DATA SUPPLIED:
^^^^

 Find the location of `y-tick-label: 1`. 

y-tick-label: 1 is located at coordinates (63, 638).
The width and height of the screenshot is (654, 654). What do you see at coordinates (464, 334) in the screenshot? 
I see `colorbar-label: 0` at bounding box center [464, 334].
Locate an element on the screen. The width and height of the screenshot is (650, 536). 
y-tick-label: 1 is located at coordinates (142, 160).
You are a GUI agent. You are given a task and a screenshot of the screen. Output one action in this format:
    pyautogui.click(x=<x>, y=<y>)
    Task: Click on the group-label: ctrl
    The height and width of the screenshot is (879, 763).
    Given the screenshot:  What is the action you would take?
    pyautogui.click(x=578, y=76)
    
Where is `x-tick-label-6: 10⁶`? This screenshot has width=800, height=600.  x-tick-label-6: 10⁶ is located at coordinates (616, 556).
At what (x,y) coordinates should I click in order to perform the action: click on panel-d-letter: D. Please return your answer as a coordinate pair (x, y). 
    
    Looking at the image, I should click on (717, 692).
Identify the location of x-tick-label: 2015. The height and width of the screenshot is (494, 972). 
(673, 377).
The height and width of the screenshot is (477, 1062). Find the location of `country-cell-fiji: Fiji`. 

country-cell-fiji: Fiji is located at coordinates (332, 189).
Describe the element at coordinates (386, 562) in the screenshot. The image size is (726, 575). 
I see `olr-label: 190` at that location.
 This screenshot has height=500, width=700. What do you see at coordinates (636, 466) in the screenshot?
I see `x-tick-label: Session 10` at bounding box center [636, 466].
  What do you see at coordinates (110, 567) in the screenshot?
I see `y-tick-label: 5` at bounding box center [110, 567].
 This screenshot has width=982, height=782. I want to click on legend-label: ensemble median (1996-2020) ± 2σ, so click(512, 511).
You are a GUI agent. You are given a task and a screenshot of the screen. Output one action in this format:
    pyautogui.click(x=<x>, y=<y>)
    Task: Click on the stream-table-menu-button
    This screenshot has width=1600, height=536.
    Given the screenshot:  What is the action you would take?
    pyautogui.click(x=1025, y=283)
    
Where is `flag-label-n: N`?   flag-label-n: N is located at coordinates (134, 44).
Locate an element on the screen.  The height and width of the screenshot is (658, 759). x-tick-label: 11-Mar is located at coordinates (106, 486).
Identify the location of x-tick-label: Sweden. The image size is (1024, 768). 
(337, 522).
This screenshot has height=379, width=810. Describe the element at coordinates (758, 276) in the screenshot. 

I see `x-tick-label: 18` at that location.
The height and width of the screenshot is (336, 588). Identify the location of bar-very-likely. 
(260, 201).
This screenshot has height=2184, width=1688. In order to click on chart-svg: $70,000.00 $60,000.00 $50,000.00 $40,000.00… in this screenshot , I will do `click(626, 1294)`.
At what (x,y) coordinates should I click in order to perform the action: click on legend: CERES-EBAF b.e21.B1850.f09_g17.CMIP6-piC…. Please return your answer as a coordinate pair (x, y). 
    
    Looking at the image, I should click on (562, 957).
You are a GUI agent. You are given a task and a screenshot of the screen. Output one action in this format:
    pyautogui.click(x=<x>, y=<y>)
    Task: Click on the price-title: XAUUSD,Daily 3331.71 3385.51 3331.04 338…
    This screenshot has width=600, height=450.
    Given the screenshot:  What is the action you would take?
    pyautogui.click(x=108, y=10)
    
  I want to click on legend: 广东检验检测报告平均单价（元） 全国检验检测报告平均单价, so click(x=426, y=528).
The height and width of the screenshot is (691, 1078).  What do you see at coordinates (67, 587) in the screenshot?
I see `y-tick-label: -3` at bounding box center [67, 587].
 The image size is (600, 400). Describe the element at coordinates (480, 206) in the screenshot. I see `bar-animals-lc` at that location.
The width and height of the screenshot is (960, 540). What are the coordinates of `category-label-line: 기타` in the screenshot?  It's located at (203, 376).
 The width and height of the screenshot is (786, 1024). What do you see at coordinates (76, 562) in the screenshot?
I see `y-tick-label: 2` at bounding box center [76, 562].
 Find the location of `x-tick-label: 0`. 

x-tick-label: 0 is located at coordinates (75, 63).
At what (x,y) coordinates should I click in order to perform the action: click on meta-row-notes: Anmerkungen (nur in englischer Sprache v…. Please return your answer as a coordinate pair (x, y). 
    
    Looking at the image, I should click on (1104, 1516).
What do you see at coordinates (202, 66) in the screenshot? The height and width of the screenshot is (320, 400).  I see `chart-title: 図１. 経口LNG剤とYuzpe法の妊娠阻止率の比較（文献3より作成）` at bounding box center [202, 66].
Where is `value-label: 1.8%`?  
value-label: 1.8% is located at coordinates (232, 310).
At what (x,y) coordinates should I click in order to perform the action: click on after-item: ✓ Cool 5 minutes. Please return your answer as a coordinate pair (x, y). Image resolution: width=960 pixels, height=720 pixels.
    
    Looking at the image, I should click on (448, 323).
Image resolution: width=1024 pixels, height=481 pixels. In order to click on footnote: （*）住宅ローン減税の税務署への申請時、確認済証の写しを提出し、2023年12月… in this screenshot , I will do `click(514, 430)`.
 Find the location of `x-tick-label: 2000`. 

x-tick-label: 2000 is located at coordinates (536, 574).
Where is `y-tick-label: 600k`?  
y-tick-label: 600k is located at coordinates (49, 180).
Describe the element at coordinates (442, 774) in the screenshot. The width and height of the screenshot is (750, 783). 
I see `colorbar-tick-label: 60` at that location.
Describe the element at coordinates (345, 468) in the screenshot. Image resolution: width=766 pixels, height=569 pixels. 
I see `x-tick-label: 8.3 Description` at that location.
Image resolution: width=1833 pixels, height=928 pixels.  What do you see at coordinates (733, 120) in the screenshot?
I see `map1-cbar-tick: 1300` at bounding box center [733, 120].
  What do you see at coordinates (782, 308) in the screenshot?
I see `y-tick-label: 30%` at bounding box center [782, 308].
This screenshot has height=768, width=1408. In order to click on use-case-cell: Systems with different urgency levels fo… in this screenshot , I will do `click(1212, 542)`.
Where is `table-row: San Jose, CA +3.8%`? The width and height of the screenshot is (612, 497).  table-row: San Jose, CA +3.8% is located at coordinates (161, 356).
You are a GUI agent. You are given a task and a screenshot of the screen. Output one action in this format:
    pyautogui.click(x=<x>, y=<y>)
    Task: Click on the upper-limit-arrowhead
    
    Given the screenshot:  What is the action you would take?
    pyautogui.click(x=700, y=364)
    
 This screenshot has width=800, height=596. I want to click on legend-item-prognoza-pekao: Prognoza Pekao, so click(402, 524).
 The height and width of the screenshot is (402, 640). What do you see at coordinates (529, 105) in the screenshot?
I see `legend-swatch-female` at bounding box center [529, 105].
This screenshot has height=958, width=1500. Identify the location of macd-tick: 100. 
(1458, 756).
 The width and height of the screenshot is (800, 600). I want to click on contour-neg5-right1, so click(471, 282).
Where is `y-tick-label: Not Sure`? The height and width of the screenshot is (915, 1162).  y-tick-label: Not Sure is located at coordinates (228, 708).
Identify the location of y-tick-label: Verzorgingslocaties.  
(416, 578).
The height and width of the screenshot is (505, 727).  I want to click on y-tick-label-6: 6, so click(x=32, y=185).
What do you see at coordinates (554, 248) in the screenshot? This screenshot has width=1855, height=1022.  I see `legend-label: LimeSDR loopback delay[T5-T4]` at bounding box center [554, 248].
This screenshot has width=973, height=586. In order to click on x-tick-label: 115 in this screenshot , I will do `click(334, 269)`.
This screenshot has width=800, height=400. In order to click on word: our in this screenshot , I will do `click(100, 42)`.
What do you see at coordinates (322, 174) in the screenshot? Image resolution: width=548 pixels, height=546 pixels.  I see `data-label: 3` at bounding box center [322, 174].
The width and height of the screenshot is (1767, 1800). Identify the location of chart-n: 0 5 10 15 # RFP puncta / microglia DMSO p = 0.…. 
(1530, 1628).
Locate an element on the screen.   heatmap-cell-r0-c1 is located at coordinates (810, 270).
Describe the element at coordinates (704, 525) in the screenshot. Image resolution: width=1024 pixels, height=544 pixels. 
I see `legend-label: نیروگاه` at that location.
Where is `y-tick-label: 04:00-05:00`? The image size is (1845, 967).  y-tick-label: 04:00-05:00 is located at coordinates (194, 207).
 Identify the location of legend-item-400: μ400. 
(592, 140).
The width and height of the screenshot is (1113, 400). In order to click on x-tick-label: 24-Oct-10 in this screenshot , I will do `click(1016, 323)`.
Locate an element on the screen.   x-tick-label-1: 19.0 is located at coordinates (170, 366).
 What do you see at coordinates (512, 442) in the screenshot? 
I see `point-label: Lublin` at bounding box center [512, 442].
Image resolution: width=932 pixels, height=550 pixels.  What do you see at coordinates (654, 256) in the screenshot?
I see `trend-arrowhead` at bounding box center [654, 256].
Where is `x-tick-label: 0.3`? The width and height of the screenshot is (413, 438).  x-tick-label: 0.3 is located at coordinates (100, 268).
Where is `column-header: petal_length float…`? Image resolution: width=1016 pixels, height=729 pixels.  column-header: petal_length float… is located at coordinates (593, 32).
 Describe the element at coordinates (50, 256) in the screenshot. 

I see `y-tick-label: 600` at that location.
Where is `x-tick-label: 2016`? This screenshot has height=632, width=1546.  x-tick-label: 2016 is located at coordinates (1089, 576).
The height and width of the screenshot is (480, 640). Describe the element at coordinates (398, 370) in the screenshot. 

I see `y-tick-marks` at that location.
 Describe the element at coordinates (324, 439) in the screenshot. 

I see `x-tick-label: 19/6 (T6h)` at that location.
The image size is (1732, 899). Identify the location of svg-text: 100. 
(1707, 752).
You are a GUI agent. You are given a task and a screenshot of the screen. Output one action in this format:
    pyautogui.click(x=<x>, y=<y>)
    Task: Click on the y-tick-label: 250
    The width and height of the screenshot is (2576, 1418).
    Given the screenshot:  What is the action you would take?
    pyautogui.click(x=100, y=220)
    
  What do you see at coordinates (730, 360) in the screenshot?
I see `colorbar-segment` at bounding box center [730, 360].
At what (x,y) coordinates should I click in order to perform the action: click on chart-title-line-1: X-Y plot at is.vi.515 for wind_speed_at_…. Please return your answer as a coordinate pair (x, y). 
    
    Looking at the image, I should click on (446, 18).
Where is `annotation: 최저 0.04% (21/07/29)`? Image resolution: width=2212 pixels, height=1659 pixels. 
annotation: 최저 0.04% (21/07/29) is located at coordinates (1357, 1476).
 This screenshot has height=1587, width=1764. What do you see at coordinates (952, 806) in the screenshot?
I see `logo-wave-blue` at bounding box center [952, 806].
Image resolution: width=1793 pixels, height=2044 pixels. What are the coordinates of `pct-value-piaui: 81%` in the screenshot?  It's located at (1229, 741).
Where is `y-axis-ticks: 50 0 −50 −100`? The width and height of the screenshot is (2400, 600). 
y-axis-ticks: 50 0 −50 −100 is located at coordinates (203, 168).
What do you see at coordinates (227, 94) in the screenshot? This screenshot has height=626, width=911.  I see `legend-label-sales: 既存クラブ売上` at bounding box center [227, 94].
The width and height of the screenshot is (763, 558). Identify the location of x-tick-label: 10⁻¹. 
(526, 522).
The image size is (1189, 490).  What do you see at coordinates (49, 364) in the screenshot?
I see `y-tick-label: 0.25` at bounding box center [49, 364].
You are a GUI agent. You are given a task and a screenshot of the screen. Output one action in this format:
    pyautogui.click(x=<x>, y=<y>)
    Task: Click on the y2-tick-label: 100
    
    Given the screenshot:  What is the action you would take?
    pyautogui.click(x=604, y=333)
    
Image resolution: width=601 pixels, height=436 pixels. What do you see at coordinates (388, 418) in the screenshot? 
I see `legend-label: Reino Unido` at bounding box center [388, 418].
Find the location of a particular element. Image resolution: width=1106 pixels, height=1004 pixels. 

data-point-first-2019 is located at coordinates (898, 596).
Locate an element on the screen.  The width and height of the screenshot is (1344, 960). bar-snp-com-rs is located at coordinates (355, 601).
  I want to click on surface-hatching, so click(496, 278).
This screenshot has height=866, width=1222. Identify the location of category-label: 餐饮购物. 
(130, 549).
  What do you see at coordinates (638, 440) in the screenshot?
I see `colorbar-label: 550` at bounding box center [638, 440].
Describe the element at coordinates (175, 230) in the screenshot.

^^^^

WHAT TO DO:
Lay out the lines from the one containing "What do you see at coordinates (512, 442)" through the one containing "coordinates (593, 32).", inclusive, as a numbered list, leaving out blank lines.

SOLUTION TO THE EXERCISE:
1.  What do you see at coordinates (512, 442) in the screenshot? 
2. I see `point-label: Lublin` at bounding box center [512, 442].
3. Image resolution: width=932 pixels, height=550 pixels.  What do you see at coordinates (654, 256) in the screenshot?
4. I see `trend-arrowhead` at bounding box center [654, 256].
5. Where is `x-tick-label: 0.3`? The width and height of the screenshot is (413, 438).  x-tick-label: 0.3 is located at coordinates (100, 268).
6. Where is `column-header: petal_length float…`? Image resolution: width=1016 pixels, height=729 pixels.  column-header: petal_length float… is located at coordinates (593, 32).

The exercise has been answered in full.